>>>

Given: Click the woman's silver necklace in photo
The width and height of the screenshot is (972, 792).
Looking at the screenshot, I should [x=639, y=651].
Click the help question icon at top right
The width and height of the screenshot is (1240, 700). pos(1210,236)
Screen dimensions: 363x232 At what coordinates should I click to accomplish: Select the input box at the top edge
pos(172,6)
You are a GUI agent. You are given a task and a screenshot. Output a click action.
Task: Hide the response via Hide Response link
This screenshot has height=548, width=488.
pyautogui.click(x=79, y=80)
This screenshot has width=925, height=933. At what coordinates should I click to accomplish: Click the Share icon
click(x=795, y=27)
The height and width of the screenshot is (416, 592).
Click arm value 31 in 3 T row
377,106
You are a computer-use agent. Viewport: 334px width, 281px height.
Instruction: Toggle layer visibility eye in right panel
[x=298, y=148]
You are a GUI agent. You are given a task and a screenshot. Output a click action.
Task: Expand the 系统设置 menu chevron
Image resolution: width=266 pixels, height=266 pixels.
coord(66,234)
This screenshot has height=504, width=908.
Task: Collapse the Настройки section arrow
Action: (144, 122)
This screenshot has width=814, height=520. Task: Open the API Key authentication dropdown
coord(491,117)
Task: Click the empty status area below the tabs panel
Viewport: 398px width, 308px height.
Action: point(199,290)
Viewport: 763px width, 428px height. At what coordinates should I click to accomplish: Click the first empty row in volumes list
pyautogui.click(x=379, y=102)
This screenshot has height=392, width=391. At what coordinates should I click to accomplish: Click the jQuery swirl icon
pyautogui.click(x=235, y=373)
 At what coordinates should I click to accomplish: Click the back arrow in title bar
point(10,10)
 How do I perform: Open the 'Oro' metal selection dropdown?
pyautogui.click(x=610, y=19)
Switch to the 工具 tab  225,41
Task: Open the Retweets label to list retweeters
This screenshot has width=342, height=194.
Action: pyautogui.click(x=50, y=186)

<<<

### Task item
Print the data above exactly.

### Written reply
Given: Click the woman's silver necklace in photo
The width and height of the screenshot is (972, 792).
Looking at the screenshot, I should [x=639, y=651].
Click the help question icon at top right
The width and height of the screenshot is (1240, 700). pos(1210,236)
Screen dimensions: 363x232 At what coordinates should I click to accomplish: Select the input box at the top edge
pos(172,6)
You are a GUI agent. You are given a task and a screenshot. Output a click action.
Task: Hide the response via Hide Response link
This screenshot has height=548, width=488.
pyautogui.click(x=79, y=80)
This screenshot has width=925, height=933. At what coordinates should I click to accomplish: Click the Share icon
click(x=795, y=27)
The height and width of the screenshot is (416, 592).
Click arm value 31 in 3 T row
377,106
You are a computer-use agent. Viewport: 334px width, 281px height.
Instruction: Toggle layer visibility eye in right panel
[x=298, y=148]
You are a GUI agent. You are given a task and a screenshot. Output a click action.
Task: Expand the 系统设置 menu chevron
Image resolution: width=266 pixels, height=266 pixels.
coord(66,234)
This screenshot has height=504, width=908.
Task: Collapse the Настройки section arrow
Action: (144, 122)
This screenshot has width=814, height=520. Task: Open the API Key authentication dropdown
coord(491,117)
Task: Click the empty status area below the tabs panel
Viewport: 398px width, 308px height.
Action: point(199,290)
Viewport: 763px width, 428px height. At what coordinates should I click to accomplish: Click the first empty row in volumes list
pyautogui.click(x=379, y=102)
This screenshot has height=392, width=391. At what coordinates should I click to accomplish: Click the jQuery swirl icon
pyautogui.click(x=235, y=373)
 At what coordinates should I click to accomplish: Click the back arrow in title bar
point(10,10)
 How do I perform: Open the 'Oro' metal selection dropdown?
pyautogui.click(x=610, y=19)
Switch to the 工具 tab  225,41
Task: Open the Retweets label to list retweeters
This screenshot has width=342, height=194.
Action: pyautogui.click(x=50, y=186)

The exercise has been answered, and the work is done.